House debates
Tuesday, 2 September 2008
Horse Disease Response Levy Bill 2008; Horse Disease Response Levy Collection Bill 2008; Horse Disease Response Levy (Consequential Amendments) Bill 2008
Second Reading
7:29 pm
Bill Shorten (Maribyrnong, Australian Labor Party, Parliamentary Secretary for Disabilities and Children's Services) Share this | Hansard source
Indeed, the former minister has gone into the industry. The Callinan report into equine influenza found clear inadequacies in Australia’s quarantine system, best described in Commissioner Callinan’s own words. The opposition has not referred to this, but it is important that it is on the record. The former Justice Callinan said:
What I describe bespeaks an organisation that lacked clear lines of communication between those responsible for formulating procedures and work instructions and those responsible for implementing them …
This report is a scathing assessment of aspects of our quarantine and biosecurity arrangements, in particular for horse imports prior to August 2007. This does not reflect well on the previous government’s stewardship of the great Australian racing industry. Whilst there is no clear finding, Justice Callinan does make clear that the most likely way that equine influenza reached Australia was from horses imported from Japan.
The government’s response to the Callinan report was provided in a ministerial statement to this House by the Minister for Agriculture, Fisheries and Forestry, the member for Watson, on 12 June 2008. The minister advised the House that the government had agreed to every single one of Commissioner Callinan’s 38 recommendations. The minister said that he would ensure that the government’s response was implemented in full and without delay. We appointed Professor Peter Shergold AC, former Secretary of the Department of the Prime Minister and Cabinet, to independently audit the implementation of the government’s response.
On 11 June, the Australian government, the Rudd government, announced that it would not levy the horse industry to repay its share of costs of dealing with the 2007 equine influenza outbreak. As the horse industry was not a signatory to Australia’s EADRA at the time of or during the outbreak, it would not have been proper to legislate retrospectively to recover the industry’s share of costs. In announcing this decision, the minister noted that a year earlier, in 2006, the horse industry had proposed to the Howard government a levy arrangement to protect the horse sector against the impacts of emergency animal disease outbreaks. Under the previous government, arrangements were not made to sign up the horse industry to EADRA and to establish the sector’s emergency disease preparedness. Whilst the intention at the time was that the horse industry and the government would share the costs for the response to and eradication of equine influenza, the Rudd government decided that it would not be fair to ask the industry to pay for those costs, given that they were not a signatory to the agreement—but we can have no more Pearl Harbours in the horse industry.
The response of the coalition is: ‘Let’s have another inquiry.’ In fact, another important part of the government’s response to the inquiry is already well underway. On 19 February this year, the minister announced a comprehensive, independent review of Australia’s quarantine and biosecurity systems, which is being led by Mr Roger Beale AO.

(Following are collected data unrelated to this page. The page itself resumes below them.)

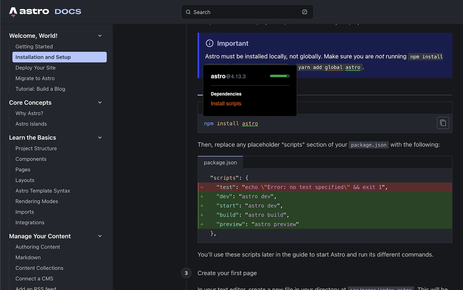Collapse the Welcome, World! section
Screen dimensions: 463x290
pyautogui.click(x=100, y=36)
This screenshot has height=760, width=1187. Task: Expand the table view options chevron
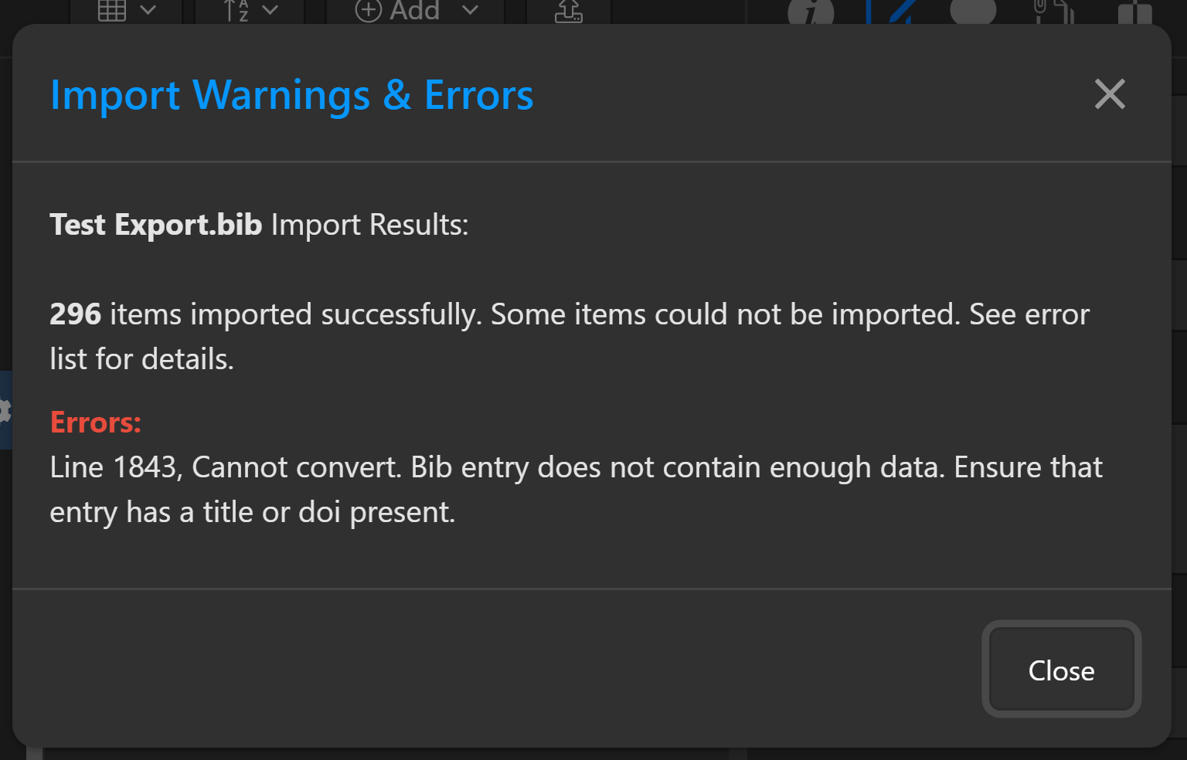[x=148, y=10]
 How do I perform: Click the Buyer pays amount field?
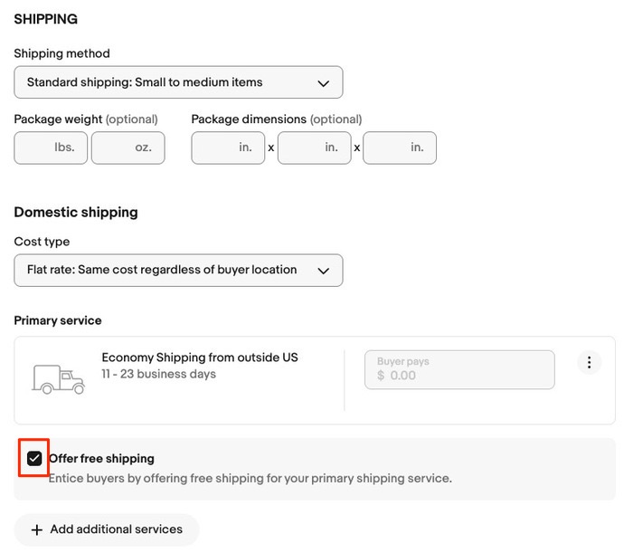pos(459,369)
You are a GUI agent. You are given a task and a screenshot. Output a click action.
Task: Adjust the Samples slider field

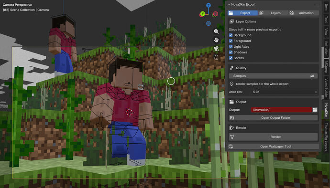click(273, 76)
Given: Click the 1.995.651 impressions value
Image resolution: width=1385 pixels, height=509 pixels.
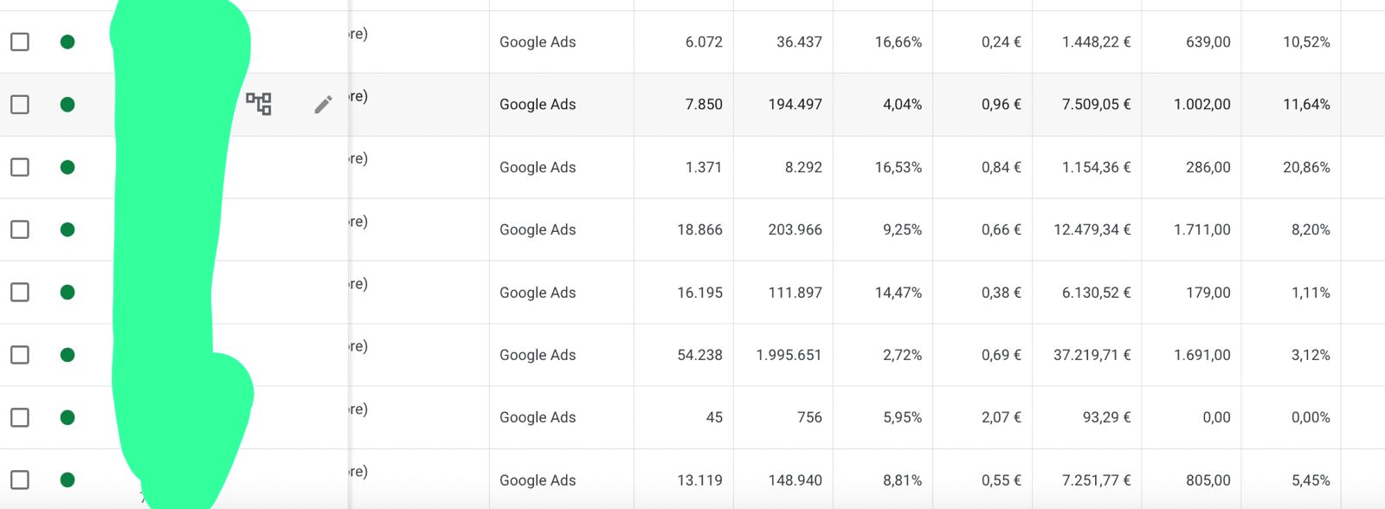Looking at the screenshot, I should pyautogui.click(x=789, y=355).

I congratulate the minister on his approach and his diligence in ensuring that the government’s response to the important issue of exotic disease outbreaks was comprehensive by ensuring that better arrangements exist into the future to protect the important horse industry. I commend not only the public heroes of racing but also the unsung heroes of racing, the jockeys, the stablehands, the cleaners, the barrier attendants and the members of the unions, who promote better conditions in the industry. I commend the thoroughbred owners, I commend the trainers, I commend the punters and I commend all of the people who have a share in a syndicate in a horse. And, to protect all of these great people, I commend the bills to the House.